The Qin 221-206 BC, Han 206 BC-220 AD and Manchurian Qing 1644-1912 dynasties claimed glorious central authority, not over “China” as that idea was missing, but for the world.  So did France and Germany, seeing themselves as central in Europe and through Europe for the whole world.

However, with centrality comes resistance from the periphery; a status no self-respecting state or nation would like to assume.

“Republic of China”–Zhuka Minkoku–as name of a state dates from the nationalist revolution around 1911-12 that ended the Qing dynasty.

The 1949 Mao revolution added ren min, people, for the “People’s Republic of China”, and Taiwan kept the “Republic of China”.

Only in the past few years did President Xi Jinping define all inhabitants as members of the same nation, as “Chinese”; like the Jacobin did in France, Citizenship = Nation.  Whether Xi will succeed remains to be seen; France is right now loosening up, decentralizing.

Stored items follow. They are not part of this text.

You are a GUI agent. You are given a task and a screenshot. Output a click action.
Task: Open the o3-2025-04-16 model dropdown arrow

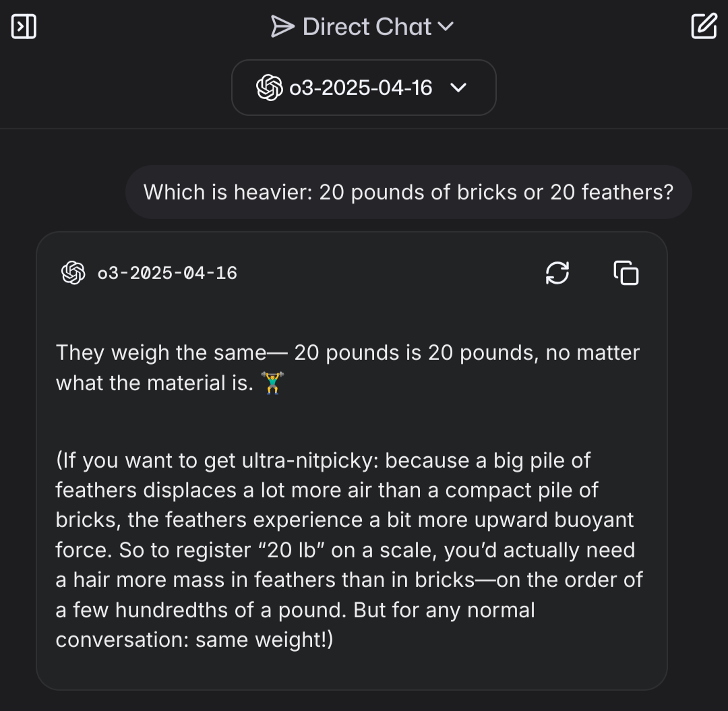pyautogui.click(x=459, y=88)
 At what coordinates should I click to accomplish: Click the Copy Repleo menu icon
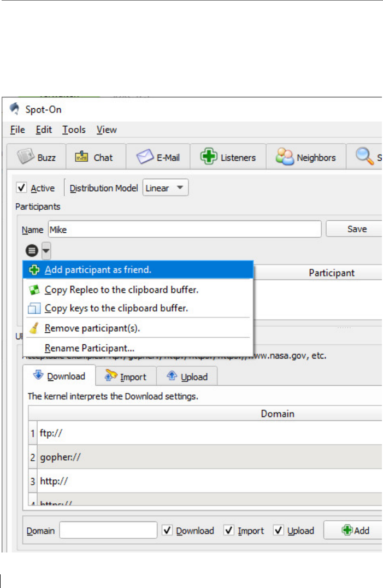pyautogui.click(x=34, y=290)
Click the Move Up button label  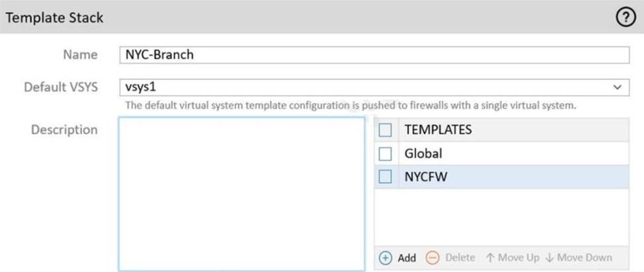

“Europe”–parts of Europe and Europe as a whole–has also been exposed to centripetal and centrifugal forces.  The small villages, counties, duchies have co-existed with the big, the Roman Empire(s), the Holy Roman Empire of the German Nation, sometimes small prevailed, sometimes big. Then came the nation-states with wars and alliances. The unity and centrality of the European Community-Union, however, is as recent as 1958 (Treaty of Rome) with a French-German beginning in 1950.

Even more recent are efforts to call the inhabitants “Europeans”; now exposed to strong centrifugal nation-state forces.  As the duchies once asserted themselves and then were assembled into a Reich or two, and in turn were disassembled into Länder.  European reality is neither centripetal nor centrifugal, but the dialectic between the two.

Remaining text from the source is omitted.